Esa noche me puse muy borracha, lo cual era normal, pero recordé todo, lo que era muy extraño. Recordé haber mirado con ansia a la ventana como una solución más fácil, y me estremecía con el recuerdo de esa otra ventana, tres años antes, y los seis agonizantes meses en una sala de un hospital. Recordé cuando llenaba de ginebra la botella del agua oxigenada que guardaba en mi armario de medicinas, en caso de que mi hermana descubriera la que escondía debajo del colchón. Y recordé el pavoroso horror de aquella interminable noche en que dormí a ratos y me desperté goteando sudor frío y temblando con una total desesperación, para terminar bebiendo apresuradamente de mi botella y desmayándome de nuevo.“Estás loca, estás loca, estás loca”, martilleaba mi cerebro en cada rayo de conocimiento, para ahogar el estribillo con un trago.Todo siguió así hasta que dos meses más tarde aterricé en un hospital y empezó mi lucha por la vuelta a la normalidad. Había estado así durante más de un año.

-.-.-

## Actividad
Indica si cada afirmación concuerda con el relato de esa noche de borrachera y justifica tu respuesta (sí o no) con una cita literal del texto. (a) Quien narra echaba ginebra en la botella del agua oxigenada. (b) Esa noche quien narra no logró recordar nada. (c) Quien narra ingresó en un hospital una semana después.

## Datos proporcionados
-.-.-

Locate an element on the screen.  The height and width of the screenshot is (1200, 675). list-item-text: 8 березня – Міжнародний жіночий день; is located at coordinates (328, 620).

-.-.-

## Respuesta
(a) Sí: "Recordé cuando llenaba de ginebra la botella del agua oxigenada que guardaba en mi armario de medicinas".
(b) No: "pero recordé todo, lo que era muy extraño".
(c) No: "dos meses más tarde aterricé en un hospital".